What is a bullet loan?
A bullet loan is a loan type in which the loan amount is due for repayment in one amount at the end of the agreed loan term. This is also the origin of the term “final maturity”. A bullet loan is also called a repayment-free loan because no repayment of the loan amount takes place during the loan term and is therefore not repaid. During the term of the loan, the borrower only has to pay the agreed interest.
The practice
In practice, such a bullet loan is often linked to the conclusion of a building saving contract or a capital life insurance policy, in which the borrower then pays in during the term. If the loan then becomes due at the end of the term, this sum should then come from the concluded endowment life insurance or from the building saving contract and be redeemed with this sum. The independent consumer protection organisations do not assess such couplings positively, because the conclusion of an additional contract incurs further and additional administrative costs for the borrower and often does not overrule the maturity of such contracts with the date of repayment of the loan.
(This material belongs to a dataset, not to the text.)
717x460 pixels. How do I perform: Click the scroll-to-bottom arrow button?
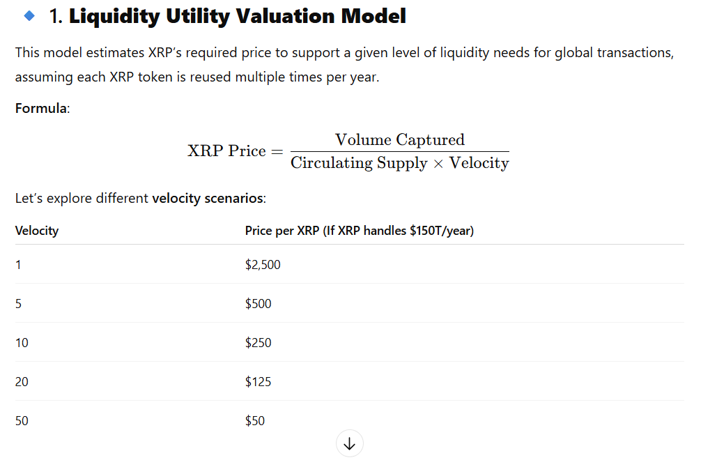(350, 443)
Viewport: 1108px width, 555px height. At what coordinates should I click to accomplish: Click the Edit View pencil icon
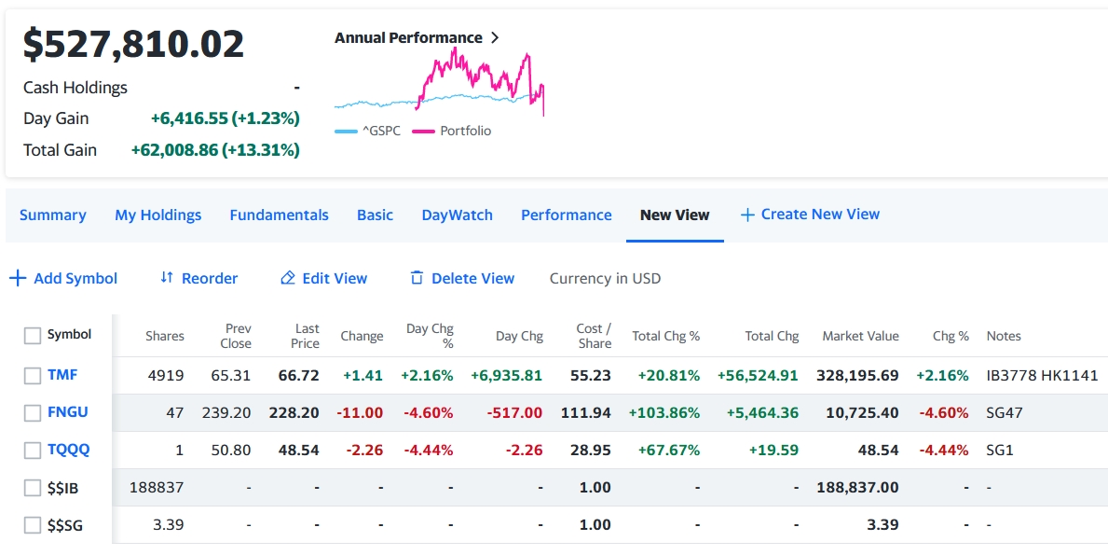(x=288, y=278)
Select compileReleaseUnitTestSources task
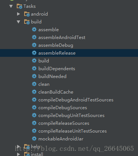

Nevertheless, in practice it is often implemented in this way.
Interest and usage type
The interest on the bullet loan is either fixed or variable. Such loans are mainly used for interim financing. In practice, the banks transfer the contracts that will later be used to repay the loan. This type of loan is also used to finance a house. When financing a loan, there are basically two options for the house buyer. He can repay his loan at regular intervals in the form of installments. This is also from a redemption loan or annuity loan. The second option is a repayment-free loan (i.e. a bullet loan). The second option usually only makes sense for rented real estate, because the interest for the external financing is tax-deductible there. If the owner of a house takes out such a loan, it is not possible to deduct the interest for tax purposes. Therefore, the repayment loan is used in such a case.
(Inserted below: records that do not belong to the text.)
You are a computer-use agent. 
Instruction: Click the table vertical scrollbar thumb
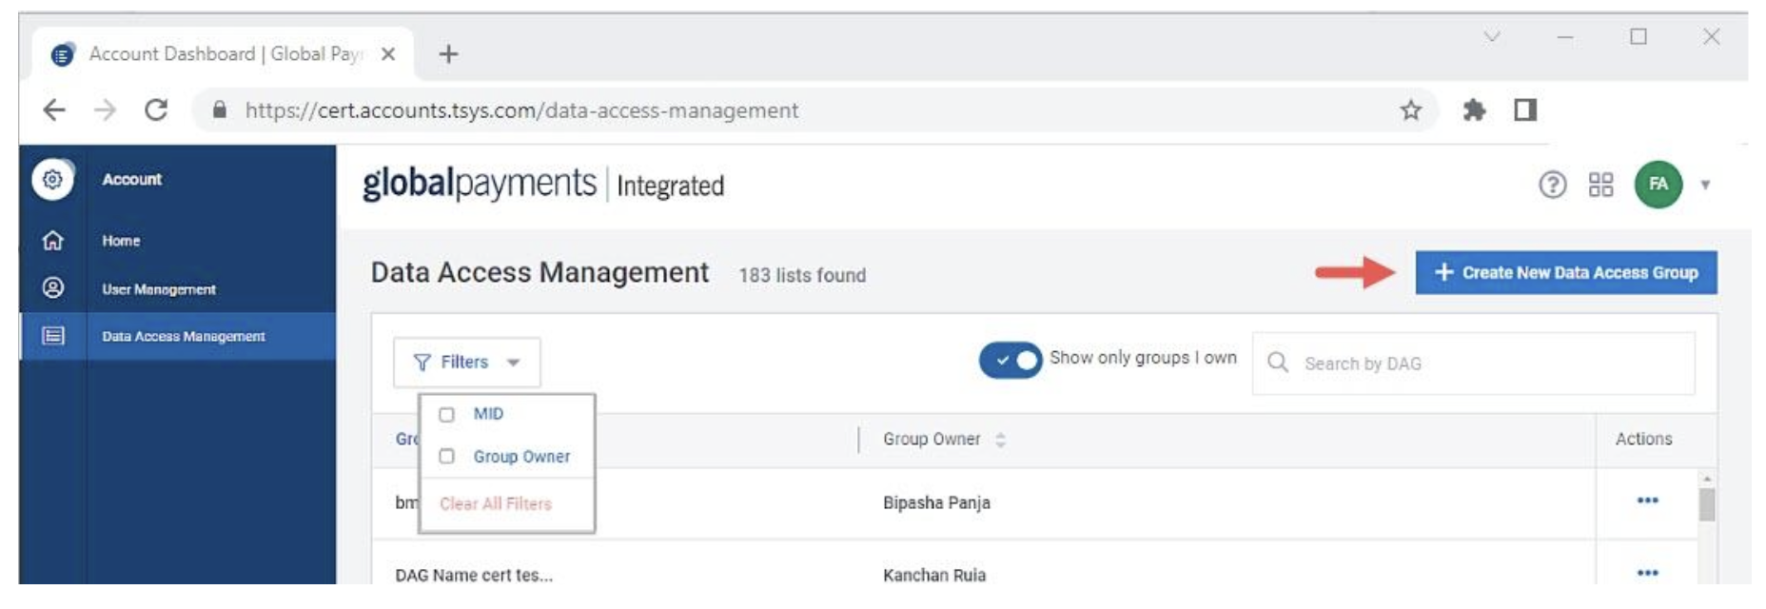tap(1707, 504)

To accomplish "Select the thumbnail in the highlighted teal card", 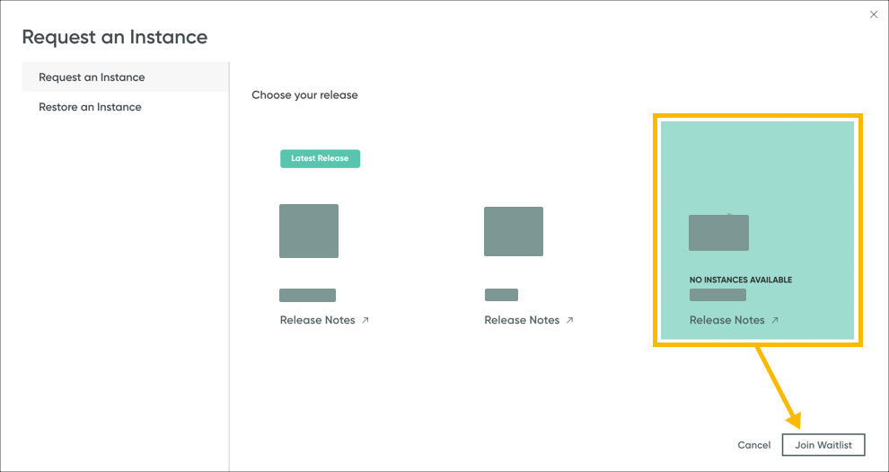I will pyautogui.click(x=718, y=233).
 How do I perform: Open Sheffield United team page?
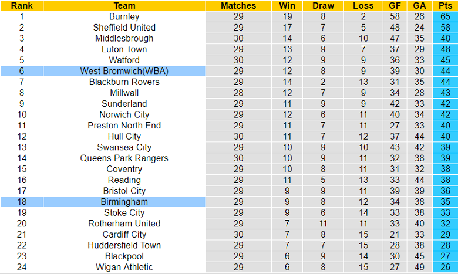coord(124,28)
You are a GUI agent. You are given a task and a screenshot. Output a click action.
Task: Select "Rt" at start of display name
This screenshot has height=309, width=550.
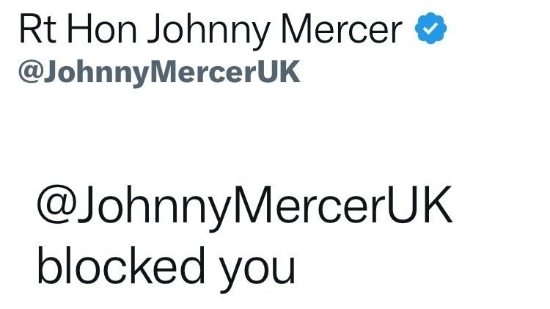(32, 31)
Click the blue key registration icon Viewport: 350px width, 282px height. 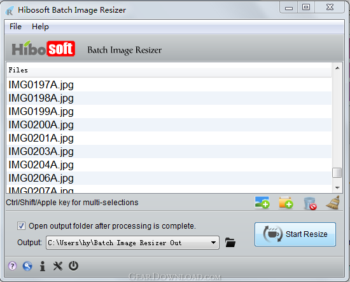point(27,266)
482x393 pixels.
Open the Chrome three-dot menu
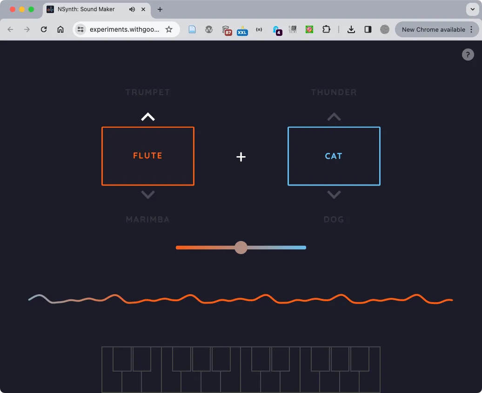point(471,29)
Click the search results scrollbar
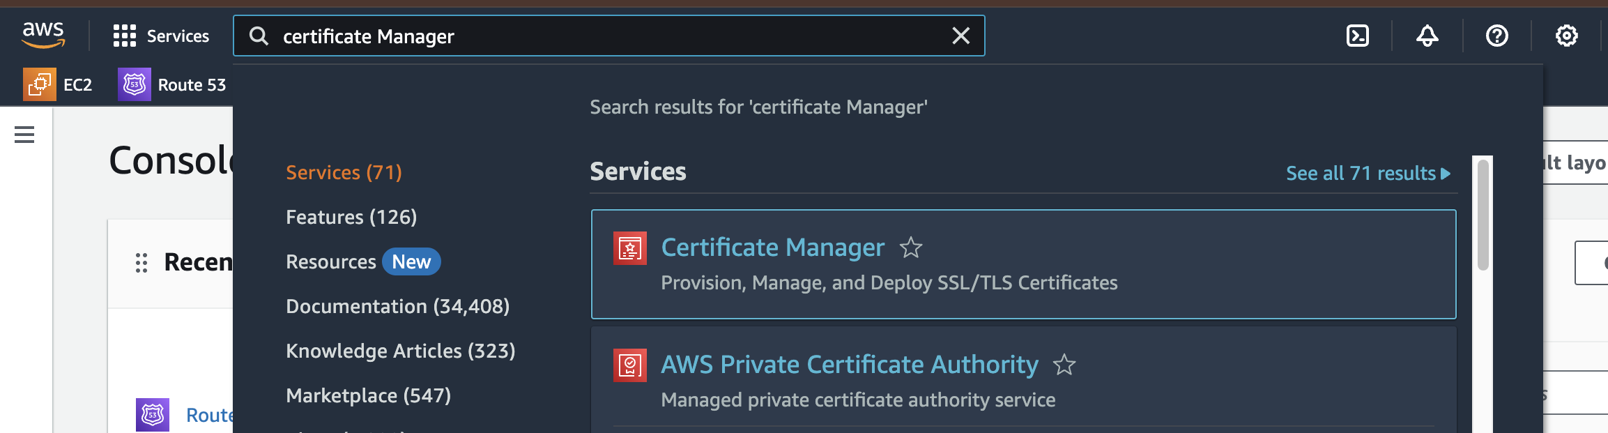Viewport: 1608px width, 433px height. pos(1483,216)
Advantages and disadvantages of this type of loan
A bullet loan is mainly used when it comes to financing investments in a company. There, the resulting depreciation is used for repayment. This also reduces the credit risk for the lender as the loan term progresses. The same effect also occurs with consumer loans in this form, which are paid for out of the borrower’s monthly income.
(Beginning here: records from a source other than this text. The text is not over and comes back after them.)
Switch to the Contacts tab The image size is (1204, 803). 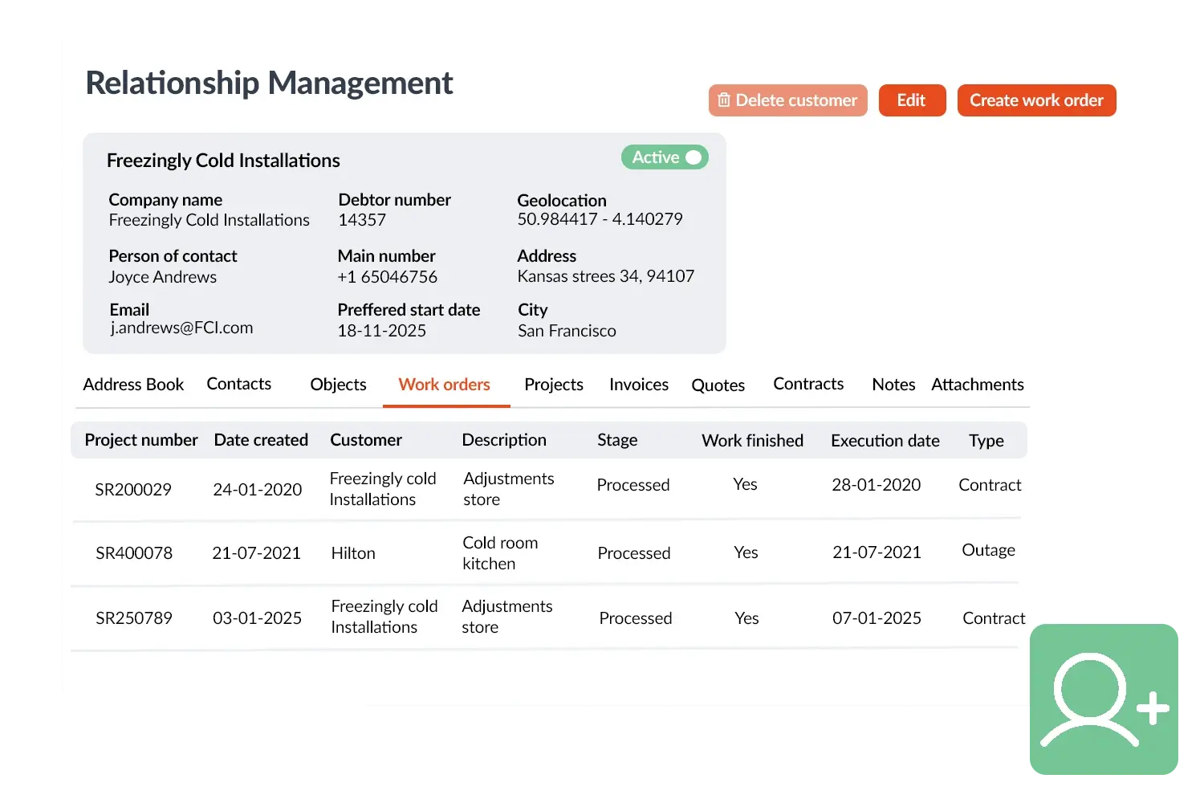(x=238, y=384)
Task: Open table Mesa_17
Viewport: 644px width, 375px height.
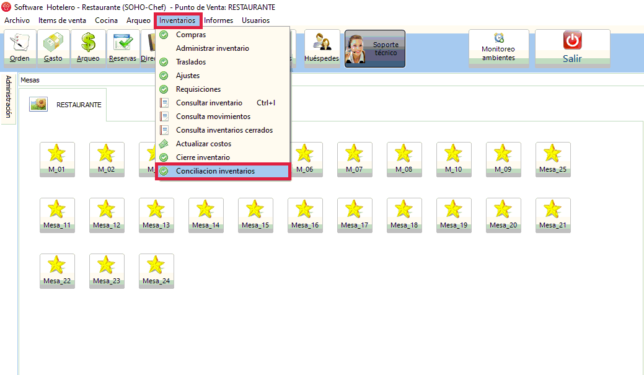Action: [355, 215]
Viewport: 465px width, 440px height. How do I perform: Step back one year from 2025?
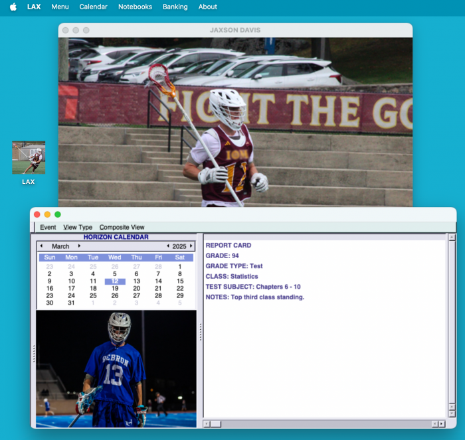(167, 246)
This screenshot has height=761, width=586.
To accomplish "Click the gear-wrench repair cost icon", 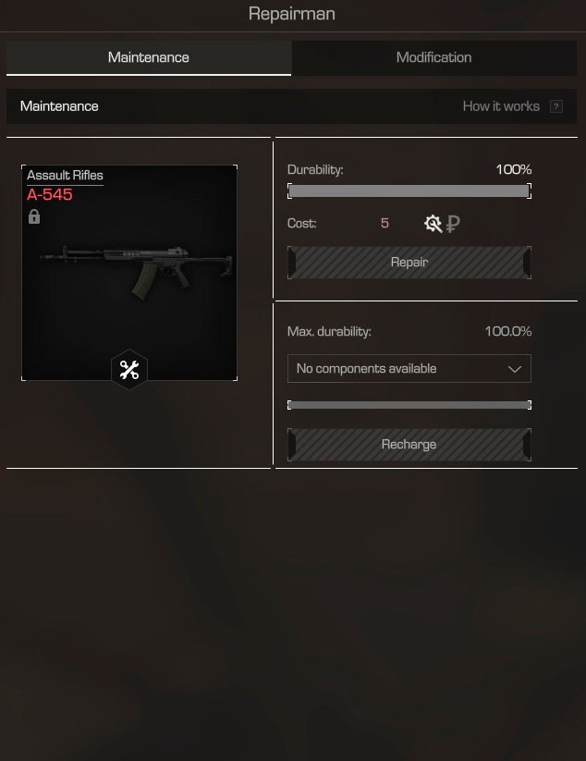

Similarly, repayments may also be made in the form of a sum of saved liquidity reserves from the project financed by the loan. However, the credit risk for the lender remains unchanged throughout the entire term.
The disadvantage for the borrower is that a comparatively higher interest burden arises with such a loan because there is no regular repayment of the loan amount. There is also the disadvantage that the borrower has a one-off high liquidity burden on the due date compared to other forms of loan. In the case of corporate financing, the high financial burden at a given date may be reduced or offset by anticipated income from the sale of current or non-current assets or by further follow-up financing.